Formalin-fixed paraffin-embedded primary tumor and para-cancer tissues were used for IHC analysis. For heat-induced antigen retrieval, slides were soaked in a citric acid buffer and maintained at a sub-boiling temperature for 8 min. Sections were observed using a light microscope (XSP-C204, CIC, China), and were scanned using a laser scanning confocal microscope (Eclipse Ti-E, Nikon, Japan) at a ×40 magnification. Datums were quantified in IHC digital slides using a Leica Aperio positive pixel count algorithm through whole slide analysis (PANNORAMIC DESK/MIDI/250/1000, 3DHISTECH, Hungary). Antibodies are shown in Supplementary Table 2.

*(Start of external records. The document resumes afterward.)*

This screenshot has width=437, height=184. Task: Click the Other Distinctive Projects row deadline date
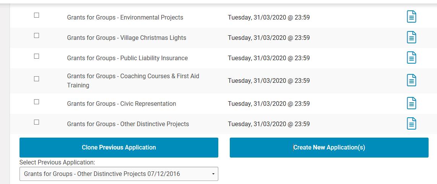click(x=269, y=124)
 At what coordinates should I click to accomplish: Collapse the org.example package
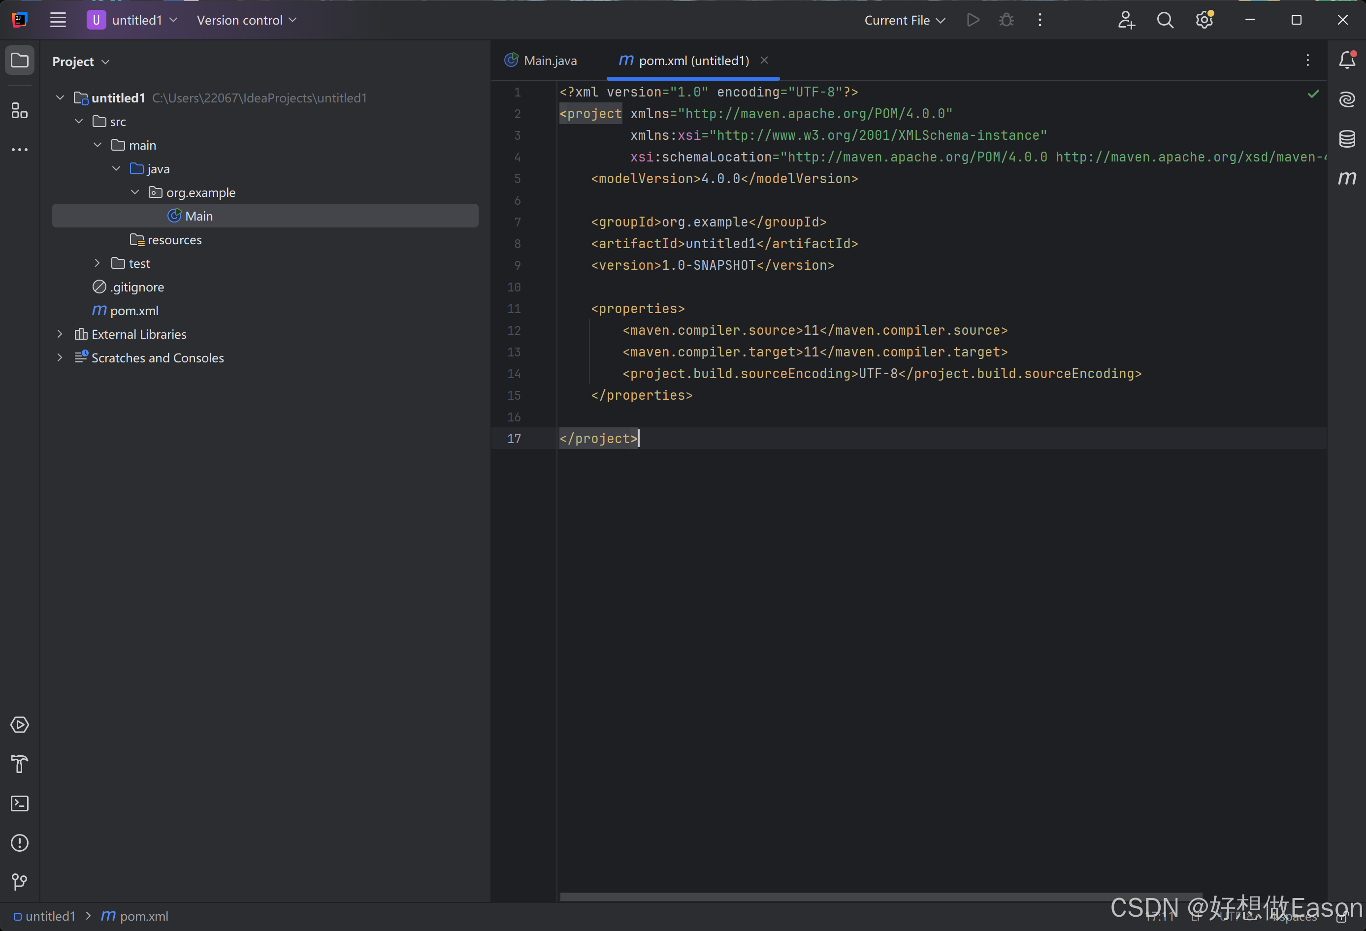(135, 192)
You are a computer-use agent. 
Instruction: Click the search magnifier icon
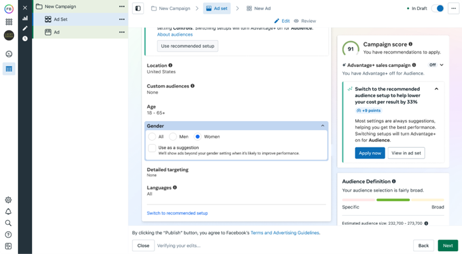8,223
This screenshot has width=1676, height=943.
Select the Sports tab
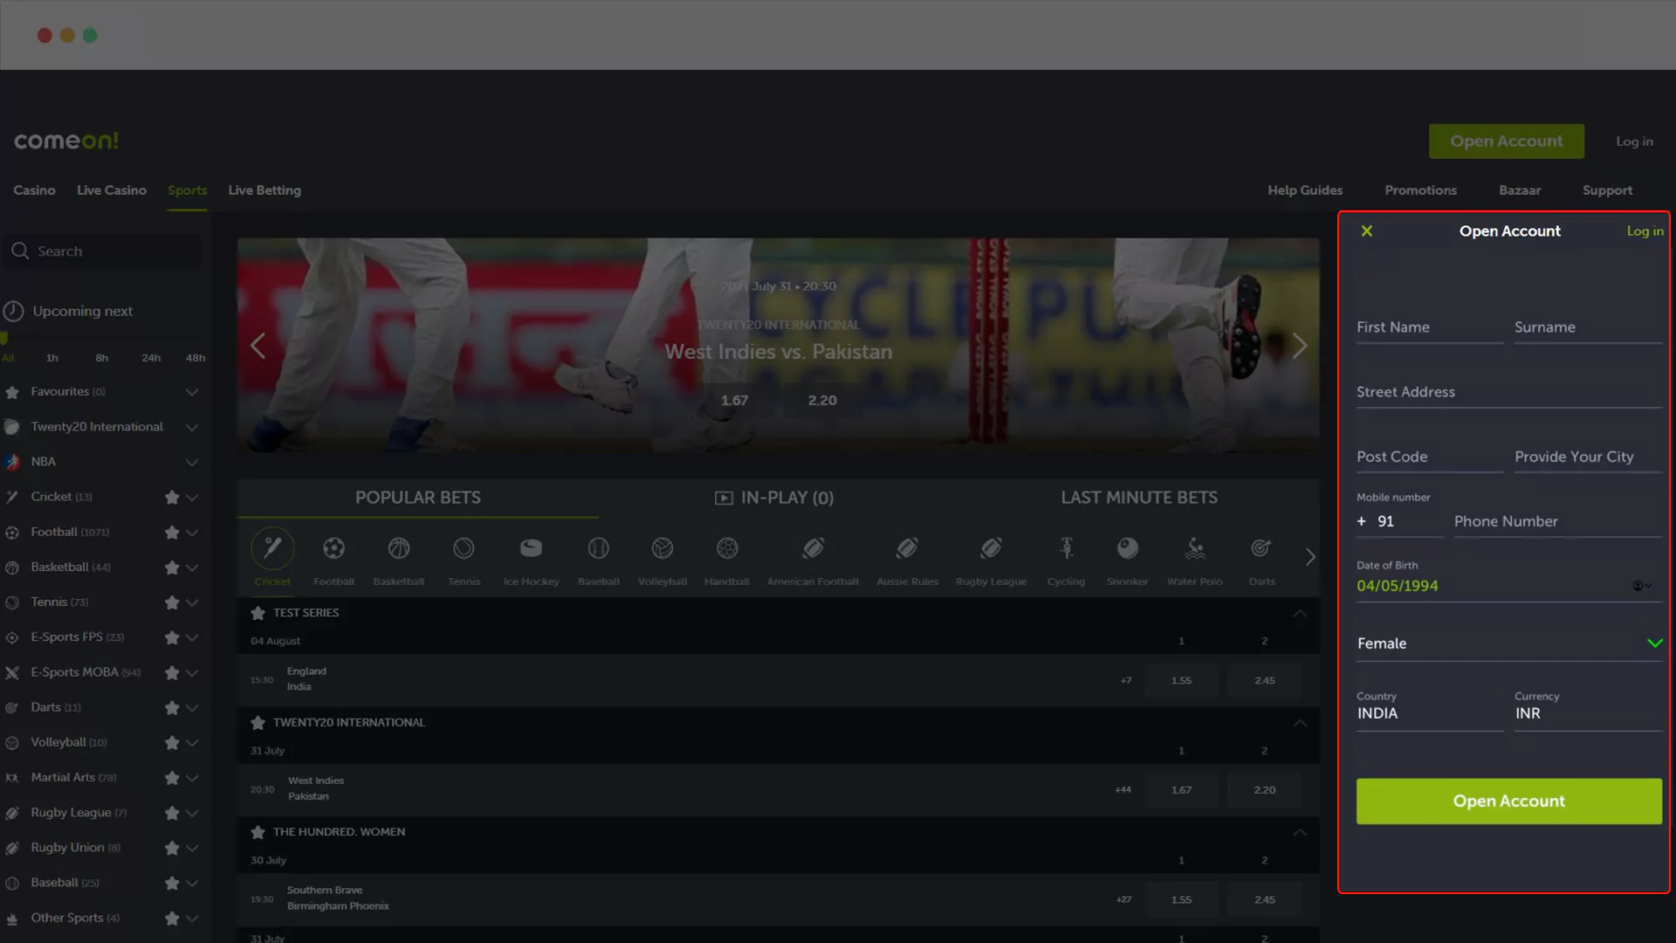pos(188,190)

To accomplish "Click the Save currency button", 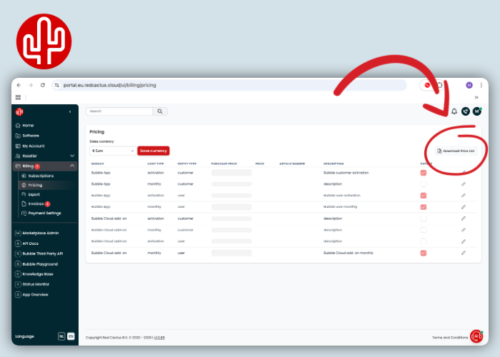I will (x=153, y=151).
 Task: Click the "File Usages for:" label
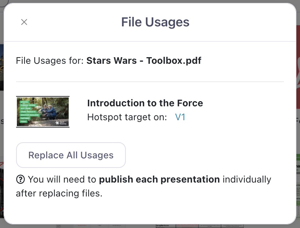pyautogui.click(x=50, y=60)
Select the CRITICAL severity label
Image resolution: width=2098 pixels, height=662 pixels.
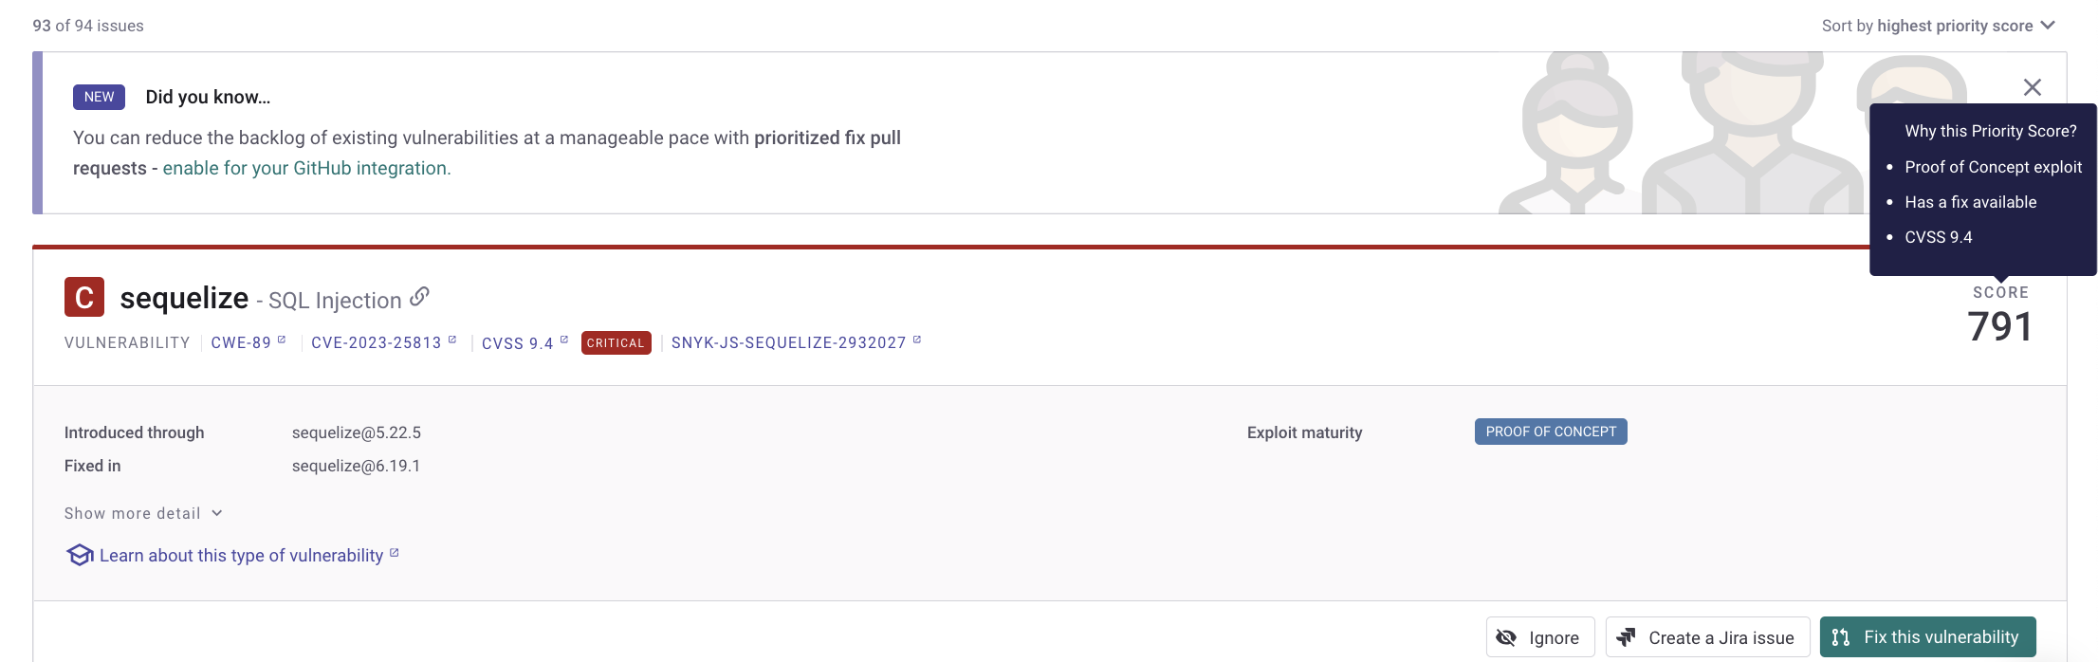click(616, 342)
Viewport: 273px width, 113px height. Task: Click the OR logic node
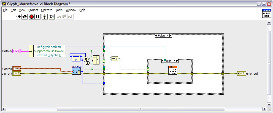coord(115,58)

Immunofluorescence (IF) staining

All sections were incubated twice in xylene for 15 min. The sections were dehydrated in two changes of pure ethanol using a dehydrator and were immersed in an EDTA antigen retrieval buffer (pH 8.0, G1206/G1203, Servicebio, USA). After the antibody reaction, photos were taken using a fluorescence microscope (NIKON ECLIPSE C1, Tokyo, Japan) with an imaging system (NIKON DS-U3, Tokyo, Japan). Images were captured at a magnification of 1–400 (Microscope Camera XSP-C204, Olympus Europa GmbH, Hamburg, Germany). Antibodies are listed in Supplementary Table 2.

Transwell assay

For the invasion assays, transwell migration chambers and Matrigel-coated chambers (Becton Dickinson, Waltham, MA) were used. In summary, 5 × 104 HCC cells were seeded into the upper chamber in a serum-free culture medium. The lower chamber was filled with 5 × 104 TCs in DME medium(Thermo Fisher, HyClone, UT, USA) with 10% FBS(Thermo Fisher Scientific, MA, USA). After 48 h of incubation, cells that crossed the membrane were stained with 1% crystal violet and quantified using a microscope (CKX-51, OLYMPUS company, Japan).

Wound healing assay

Using a ball marker, horizontal lines were uniformly drawn on the back of a six-well plate. Approximately 2.5 × 105 HCC cells were added to the wells and incubated overnight to reach a fusion rate of 100%. A TCSV40 supernatant was prepared after 24 h of culturing and added to the chambers of the plate. MMP9 inhibitor group was a concentration of 3 µM, adding each group of co-culture chambers into the corresponding wells. Each chamber was incubated at 37 °C in a 5% CO2 atmosphere for 48 h. The area was estimated using the Image J software.

In vivo models

To establish a metastatic lung cancer model, 100 μl of PBS containing 1 × 107 HepG2 cells was injected into the tail veins of BALB/c-nu mice (6- weeks old; No. 4272, Weitonglihua animal company, Beijing, China). After that, 50 μl with 0.9% normal saline containing 6 × 104 TCs was injected weekly. The mice were sacrificed on day 42, and their lung tissues were resected, photographed, fixed with 4% paraformaldehyde, and strained with hematoxylin and eosin (HE). For sub-axillary transplantation, HepG2 cells were injected into the right axilla of nude mice, and 50 μl of 0.9% normal saline containing 6 × 104 TCs was injected around local tumors after every 3 days, with the group that received TCs and the MMP9 inhibitor serving as the comparison group. After 28 days, these mice were sacrificed to obtain sub-axillary transplanted tumors, the weights and volumes of which were measured (maximum axis × minimum axis2 × 1/2). In order to gain significant results, the number of animals in different groups should keep at least 5, and the dead mice were excluded from the experiment.

Statistical analyses

SPSS version 20.0 (SPSS Inc., Chicago, IL, USA) was used for the statistical analyses. Quantitative variables were represented as the mean ± standard deviation (SD). Two-tailed Student’s t-tests, paired t-tests, chi-square tests, and multivariate analyses were used to evaluate the differences between groups. Pearson correlation analysis was used to determine the relationship between MMP9 expression and TC number in HCC tissues. Survival curves were constructed through Kaplan–Meier analyses, and values of P < 0.05 were considered statistically significant.